- _WRITTEN TASK_: Could you rewrite the stretch of entries from the line containing "The height and width of the screenshot is (952, 1270)." through the end of the entries, keeping the requests unchanged but scaling every coordinate in the answers by 0.75, rounded to whole numbers with halves rounded up? Give back only those lines.

(Entries from a collection)

--- begin ---

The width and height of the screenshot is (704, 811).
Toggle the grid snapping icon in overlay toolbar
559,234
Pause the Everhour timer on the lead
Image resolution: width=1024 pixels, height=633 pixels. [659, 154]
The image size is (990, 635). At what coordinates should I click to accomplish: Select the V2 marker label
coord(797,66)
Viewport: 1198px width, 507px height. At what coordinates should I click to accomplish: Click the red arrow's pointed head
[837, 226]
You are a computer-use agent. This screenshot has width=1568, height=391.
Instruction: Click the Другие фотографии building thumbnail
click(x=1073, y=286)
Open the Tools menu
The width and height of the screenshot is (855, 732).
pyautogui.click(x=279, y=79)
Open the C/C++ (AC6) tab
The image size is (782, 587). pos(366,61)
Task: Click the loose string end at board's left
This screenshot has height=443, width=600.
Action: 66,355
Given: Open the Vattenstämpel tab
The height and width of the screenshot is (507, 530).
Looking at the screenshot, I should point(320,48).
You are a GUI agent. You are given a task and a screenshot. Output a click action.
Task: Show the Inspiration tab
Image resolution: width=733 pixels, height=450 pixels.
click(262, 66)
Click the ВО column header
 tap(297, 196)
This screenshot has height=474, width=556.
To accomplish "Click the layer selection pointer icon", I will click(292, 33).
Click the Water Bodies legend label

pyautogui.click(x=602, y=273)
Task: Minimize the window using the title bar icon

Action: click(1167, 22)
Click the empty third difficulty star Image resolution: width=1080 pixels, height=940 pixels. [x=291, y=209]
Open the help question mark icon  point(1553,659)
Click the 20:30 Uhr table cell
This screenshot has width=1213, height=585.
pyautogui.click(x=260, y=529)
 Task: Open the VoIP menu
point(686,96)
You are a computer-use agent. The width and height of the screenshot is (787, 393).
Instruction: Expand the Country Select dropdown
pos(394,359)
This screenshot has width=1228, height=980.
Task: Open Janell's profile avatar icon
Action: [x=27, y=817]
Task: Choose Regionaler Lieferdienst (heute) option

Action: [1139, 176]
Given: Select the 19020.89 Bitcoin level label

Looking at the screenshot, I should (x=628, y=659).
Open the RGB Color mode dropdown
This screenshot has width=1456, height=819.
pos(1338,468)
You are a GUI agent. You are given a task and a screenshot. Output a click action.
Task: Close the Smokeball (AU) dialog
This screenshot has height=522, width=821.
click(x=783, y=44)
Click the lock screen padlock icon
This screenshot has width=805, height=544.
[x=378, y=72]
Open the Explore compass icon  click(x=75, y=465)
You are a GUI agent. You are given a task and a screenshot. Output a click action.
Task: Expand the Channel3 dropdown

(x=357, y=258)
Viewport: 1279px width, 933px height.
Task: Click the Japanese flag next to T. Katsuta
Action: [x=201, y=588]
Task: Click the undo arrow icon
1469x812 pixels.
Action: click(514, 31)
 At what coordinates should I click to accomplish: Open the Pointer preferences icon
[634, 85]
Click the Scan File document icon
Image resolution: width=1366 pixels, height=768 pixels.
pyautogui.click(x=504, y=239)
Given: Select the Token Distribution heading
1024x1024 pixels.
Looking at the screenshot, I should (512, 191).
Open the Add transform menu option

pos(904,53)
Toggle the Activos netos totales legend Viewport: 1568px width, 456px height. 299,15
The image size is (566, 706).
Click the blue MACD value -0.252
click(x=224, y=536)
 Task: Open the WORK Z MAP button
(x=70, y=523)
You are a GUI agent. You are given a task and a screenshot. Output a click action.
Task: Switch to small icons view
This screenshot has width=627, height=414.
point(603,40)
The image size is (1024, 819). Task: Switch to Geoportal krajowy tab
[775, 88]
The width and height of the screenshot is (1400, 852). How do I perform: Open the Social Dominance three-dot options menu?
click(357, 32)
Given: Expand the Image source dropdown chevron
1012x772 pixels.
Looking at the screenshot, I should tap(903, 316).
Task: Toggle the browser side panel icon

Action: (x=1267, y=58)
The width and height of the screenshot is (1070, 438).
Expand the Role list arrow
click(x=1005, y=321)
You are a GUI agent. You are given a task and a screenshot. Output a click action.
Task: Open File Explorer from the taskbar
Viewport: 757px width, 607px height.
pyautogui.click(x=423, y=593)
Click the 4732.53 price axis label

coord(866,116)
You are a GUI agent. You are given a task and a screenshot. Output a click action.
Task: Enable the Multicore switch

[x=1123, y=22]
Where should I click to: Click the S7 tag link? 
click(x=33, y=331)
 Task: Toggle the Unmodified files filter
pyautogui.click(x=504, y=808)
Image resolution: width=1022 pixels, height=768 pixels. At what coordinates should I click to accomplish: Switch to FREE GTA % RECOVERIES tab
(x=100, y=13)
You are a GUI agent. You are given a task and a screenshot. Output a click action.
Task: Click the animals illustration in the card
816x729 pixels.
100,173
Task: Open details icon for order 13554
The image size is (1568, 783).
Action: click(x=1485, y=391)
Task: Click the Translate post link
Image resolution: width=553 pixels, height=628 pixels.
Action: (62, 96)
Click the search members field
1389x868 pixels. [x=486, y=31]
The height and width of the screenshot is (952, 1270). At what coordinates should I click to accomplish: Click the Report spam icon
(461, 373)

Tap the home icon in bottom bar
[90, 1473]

--- end ---

- _THE RESPONSE_:
The height and width of the screenshot is (952, 1270). At what coordinates should I click to accomplish: Click the Report spam icon
(346, 280)

Tap the home icon in bottom bar
[68, 1105]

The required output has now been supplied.